**What is being asked**
All of the data should be restated word for word.

Stored records
>>
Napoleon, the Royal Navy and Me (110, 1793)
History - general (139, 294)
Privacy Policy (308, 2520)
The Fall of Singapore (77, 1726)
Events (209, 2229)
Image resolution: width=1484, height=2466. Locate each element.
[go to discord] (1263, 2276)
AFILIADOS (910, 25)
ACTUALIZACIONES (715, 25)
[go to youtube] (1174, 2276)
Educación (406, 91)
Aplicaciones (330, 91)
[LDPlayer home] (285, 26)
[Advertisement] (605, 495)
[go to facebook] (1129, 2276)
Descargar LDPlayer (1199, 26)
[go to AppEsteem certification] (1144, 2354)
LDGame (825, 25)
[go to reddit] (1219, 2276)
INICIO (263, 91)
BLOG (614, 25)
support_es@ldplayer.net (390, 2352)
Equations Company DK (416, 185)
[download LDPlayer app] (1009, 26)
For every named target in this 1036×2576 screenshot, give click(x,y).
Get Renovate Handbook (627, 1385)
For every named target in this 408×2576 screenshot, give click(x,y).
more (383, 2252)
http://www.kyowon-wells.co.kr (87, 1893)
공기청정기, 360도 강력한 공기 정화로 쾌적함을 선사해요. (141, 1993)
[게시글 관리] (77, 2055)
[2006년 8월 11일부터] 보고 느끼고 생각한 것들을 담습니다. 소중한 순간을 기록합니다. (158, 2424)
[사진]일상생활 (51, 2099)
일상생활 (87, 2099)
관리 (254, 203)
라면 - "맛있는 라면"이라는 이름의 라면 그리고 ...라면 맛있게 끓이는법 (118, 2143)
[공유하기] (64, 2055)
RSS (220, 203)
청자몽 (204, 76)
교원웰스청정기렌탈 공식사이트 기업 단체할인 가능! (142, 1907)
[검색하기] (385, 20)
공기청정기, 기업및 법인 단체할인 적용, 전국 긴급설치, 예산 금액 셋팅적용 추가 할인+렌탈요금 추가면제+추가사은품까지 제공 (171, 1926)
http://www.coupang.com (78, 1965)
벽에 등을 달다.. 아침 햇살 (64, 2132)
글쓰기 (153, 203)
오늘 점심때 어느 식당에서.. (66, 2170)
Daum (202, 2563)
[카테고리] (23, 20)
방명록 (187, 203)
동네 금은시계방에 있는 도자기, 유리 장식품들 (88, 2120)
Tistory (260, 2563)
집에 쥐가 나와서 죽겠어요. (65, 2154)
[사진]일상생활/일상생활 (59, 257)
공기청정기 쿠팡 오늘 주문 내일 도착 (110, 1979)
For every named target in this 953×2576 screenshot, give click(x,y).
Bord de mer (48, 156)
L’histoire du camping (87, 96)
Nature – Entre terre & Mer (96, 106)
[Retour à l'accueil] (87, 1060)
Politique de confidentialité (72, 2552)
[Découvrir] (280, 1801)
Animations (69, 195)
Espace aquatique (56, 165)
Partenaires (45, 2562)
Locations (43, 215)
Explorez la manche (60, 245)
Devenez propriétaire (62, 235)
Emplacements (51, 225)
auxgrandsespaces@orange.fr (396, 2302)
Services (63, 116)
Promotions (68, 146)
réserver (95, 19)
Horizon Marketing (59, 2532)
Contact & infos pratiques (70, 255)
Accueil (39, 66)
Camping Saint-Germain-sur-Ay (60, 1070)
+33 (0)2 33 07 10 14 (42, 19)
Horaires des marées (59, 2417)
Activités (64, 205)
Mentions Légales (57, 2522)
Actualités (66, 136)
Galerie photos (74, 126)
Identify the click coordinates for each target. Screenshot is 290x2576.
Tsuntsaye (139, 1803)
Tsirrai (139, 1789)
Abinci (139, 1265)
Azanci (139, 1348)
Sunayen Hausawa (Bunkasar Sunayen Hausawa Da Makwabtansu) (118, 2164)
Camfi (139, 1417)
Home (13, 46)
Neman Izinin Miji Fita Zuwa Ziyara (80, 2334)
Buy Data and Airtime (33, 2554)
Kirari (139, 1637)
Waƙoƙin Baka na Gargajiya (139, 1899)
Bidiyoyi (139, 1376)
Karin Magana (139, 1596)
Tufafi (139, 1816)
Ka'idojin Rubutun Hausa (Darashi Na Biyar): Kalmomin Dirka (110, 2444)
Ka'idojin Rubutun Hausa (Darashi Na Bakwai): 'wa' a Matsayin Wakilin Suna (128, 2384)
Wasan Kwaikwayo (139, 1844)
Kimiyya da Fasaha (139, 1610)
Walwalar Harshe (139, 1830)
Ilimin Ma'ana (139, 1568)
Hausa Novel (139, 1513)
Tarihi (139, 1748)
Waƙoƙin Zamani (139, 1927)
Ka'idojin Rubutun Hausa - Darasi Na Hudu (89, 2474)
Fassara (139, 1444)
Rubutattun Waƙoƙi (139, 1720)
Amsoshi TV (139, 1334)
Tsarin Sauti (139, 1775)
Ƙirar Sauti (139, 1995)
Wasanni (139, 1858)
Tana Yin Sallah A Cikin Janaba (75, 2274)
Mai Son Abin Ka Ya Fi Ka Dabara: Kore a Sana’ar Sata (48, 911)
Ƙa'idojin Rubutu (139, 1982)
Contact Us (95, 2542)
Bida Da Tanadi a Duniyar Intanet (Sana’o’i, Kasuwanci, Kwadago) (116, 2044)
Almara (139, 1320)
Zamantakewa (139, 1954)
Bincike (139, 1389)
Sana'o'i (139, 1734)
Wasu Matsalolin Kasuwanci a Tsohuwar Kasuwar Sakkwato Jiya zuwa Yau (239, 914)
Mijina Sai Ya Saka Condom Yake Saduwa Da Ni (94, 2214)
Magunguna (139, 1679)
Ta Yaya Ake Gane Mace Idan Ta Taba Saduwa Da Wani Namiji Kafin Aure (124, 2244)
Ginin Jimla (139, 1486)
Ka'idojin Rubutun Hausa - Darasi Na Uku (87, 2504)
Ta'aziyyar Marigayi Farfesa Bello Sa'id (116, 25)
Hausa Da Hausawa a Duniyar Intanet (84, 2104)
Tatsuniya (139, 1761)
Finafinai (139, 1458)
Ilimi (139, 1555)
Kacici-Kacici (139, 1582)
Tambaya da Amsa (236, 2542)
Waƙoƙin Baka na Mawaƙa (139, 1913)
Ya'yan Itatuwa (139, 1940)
<<
**Exercise result**
Napoleon, the Royal Navy and Me (110, 1793)
History - general (139, 294)
Privacy Policy (308, 2520)
The Fall of Singapore (77, 1726)
Events (209, 2229)
Image resolution: width=1484, height=2466. Locate each element.
[go to discord] (1263, 2276)
AFILIADOS (910, 25)
ACTUALIZACIONES (715, 25)
[go to youtube] (1174, 2276)
Educación (406, 91)
Aplicaciones (330, 91)
[LDPlayer home] (285, 26)
[Advertisement] (605, 495)
[go to facebook] (1129, 2276)
Descargar LDPlayer (1199, 26)
[go to AppEsteem certification] (1144, 2354)
LDGame (825, 25)
[go to reddit] (1219, 2276)
INICIO (263, 91)
BLOG (614, 25)
support_es@ldplayer.net (390, 2352)
Equations Company DK (416, 185)
[download LDPlayer app] (1009, 26)
For every named target in this 1036×2576 screenshot, give click(x,y).
Get Renovate Handbook (627, 1385)
For every named target in this 408×2576 screenshot, give click(x,y).
more (383, 2252)
http://www.kyowon-wells.co.kr (87, 1893)
공기청정기, 360도 강력한 공기 정화로 쾌적함을 선사해요. (141, 1993)
[게시글 관리] (77, 2055)
[2006년 8월 11일부터] 보고 느끼고 생각한 것들을 담습니다. 소중한 순간을 기록합니다. (158, 2424)
[사진]일상생활 (51, 2099)
일상생활 (87, 2099)
관리 (254, 203)
라면 - "맛있는 라면"이라는 이름의 라면 그리고 ...라면 맛있게 끓이는법 (118, 2143)
[공유하기] (64, 2055)
RSS (220, 203)
청자몽 (204, 76)
교원웰스청정기렌탈 공식사이트 기업 단체할인 가능! (142, 1907)
[검색하기] (385, 20)
공기청정기, 기업및 법인 단체할인 적용, 전국 긴급설치, 예산 금액 셋팅적용 추가 할인+렌탈요금 추가면제+추가사은품까지 제공 (171, 1926)
http://www.coupang.com (78, 1965)
벽에 등을 달다.. 아침 햇살 (64, 2132)
글쓰기 (153, 203)
오늘 점심때 어느 식당에서.. (66, 2170)
Daum (202, 2563)
[카테고리] (23, 20)
방명록 (187, 203)
동네 금은시계방에 있는 도자기, 유리 장식품들 (88, 2120)
Tistory (260, 2563)
집에 쥐가 나와서 죽겠어요. (65, 2154)
[사진]일상생활/일상생활 (59, 257)
공기청정기 쿠팡 오늘 주문 내일 도착 (110, 1979)
For every named target in this 953×2576 screenshot, give click(x,y).
Bord de mer (48, 156)
L’histoire du camping (87, 96)
Nature – Entre terre & Mer (96, 106)
[Retour à l'accueil] (87, 1060)
Politique de confidentialité (72, 2552)
[Découvrir] (280, 1801)
Animations (69, 195)
Espace aquatique (56, 165)
Partenaires (45, 2562)
Locations (43, 215)
Explorez la manche (60, 245)
Devenez propriétaire (62, 235)
Emplacements (51, 225)
auxgrandsespaces@orange.fr (396, 2302)
Services (63, 116)
Promotions (68, 146)
réserver (95, 19)
Horizon Marketing (59, 2532)
Contact & infos pratiques (70, 255)
Accueil (39, 66)
Camping Saint-Germain-sur-Ay (60, 1070)
+33 (0)2 33 07 10 14 (42, 19)
Horaires des marées (59, 2417)
Activités (64, 205)
Mentions Légales (57, 2522)
Actualités (66, 136)
Galerie photos (74, 126)
Identify the click coordinates for each target. Screenshot is 290x2576.
Tsuntsaye (139, 1803)
Tsirrai (139, 1789)
Abinci (139, 1265)
Azanci (139, 1348)
Sunayen Hausawa (Bunkasar Sunayen Hausawa Da Makwabtansu) (118, 2164)
Camfi (139, 1417)
Home (13, 46)
Neman Izinin Miji Fita Zuwa Ziyara (80, 2334)
Buy Data and Airtime (33, 2554)
Kirari (139, 1637)
Waƙoƙin Baka na Gargajiya (139, 1899)
Bidiyoyi (139, 1376)
Karin Magana (139, 1596)
Tufafi (139, 1816)
Ka'idojin Rubutun Hausa (Darashi Na Biyar): Kalmomin Dirka (110, 2444)
Ka'idojin Rubutun Hausa (Darashi Na Bakwai): 'wa' a Matsayin Wakilin Suna (128, 2384)
Wasan Kwaikwayo (139, 1844)
Kimiyya da Fasaha (139, 1610)
Walwalar Harshe (139, 1830)
Ilimin Ma'ana (139, 1568)
Hausa Novel (139, 1513)
Tarihi (139, 1748)
Waƙoƙin Zamani (139, 1927)
Ka'idojin Rubutun Hausa - Darasi Na Hudu (89, 2474)
Fassara (139, 1444)
Rubutattun Waƙoƙi (139, 1720)
Amsoshi TV (139, 1334)
Tsarin Sauti (139, 1775)
Ƙirar Sauti (139, 1995)
Wasanni (139, 1858)
Tana Yin Sallah A Cikin Janaba (75, 2274)
Mai Son Abin Ka Ya Fi Ka Dabara: Kore a Sana’ar Sata (48, 911)
Ƙa'idojin Rubutu (139, 1982)
Contact Us (95, 2542)
Bida Da Tanadi a Duniyar Intanet (Sana’o’i, Kasuwanci, Kwadago) (116, 2044)
Almara (139, 1320)
Zamantakewa (139, 1954)
Bincike (139, 1389)
Sana'o'i (139, 1734)
Wasu Matsalolin Kasuwanci a Tsohuwar Kasuwar Sakkwato Jiya zuwa Yau (239, 914)
Mijina Sai Ya Saka Condom Yake Saduwa Da Ni (94, 2214)
Magunguna (139, 1679)
Ta Yaya Ake Gane Mace Idan Ta Taba Saduwa Da Wani Namiji Kafin Aure (124, 2244)
Ginin Jimla (139, 1486)
Ka'idojin Rubutun Hausa - Darasi Na Uku (87, 2504)
Ta'aziyyar Marigayi Farfesa Bello Sa'id (116, 25)
Hausa Da Hausawa a Duniyar Intanet (84, 2104)
Tatsuniya (139, 1761)
Finafinai (139, 1458)
Ilimi (139, 1555)
Kacici-Kacici (139, 1582)
Tambaya da Amsa (236, 2542)
Waƙoƙin Baka na Mawaƙa (139, 1913)
Ya'yan Itatuwa (139, 1940)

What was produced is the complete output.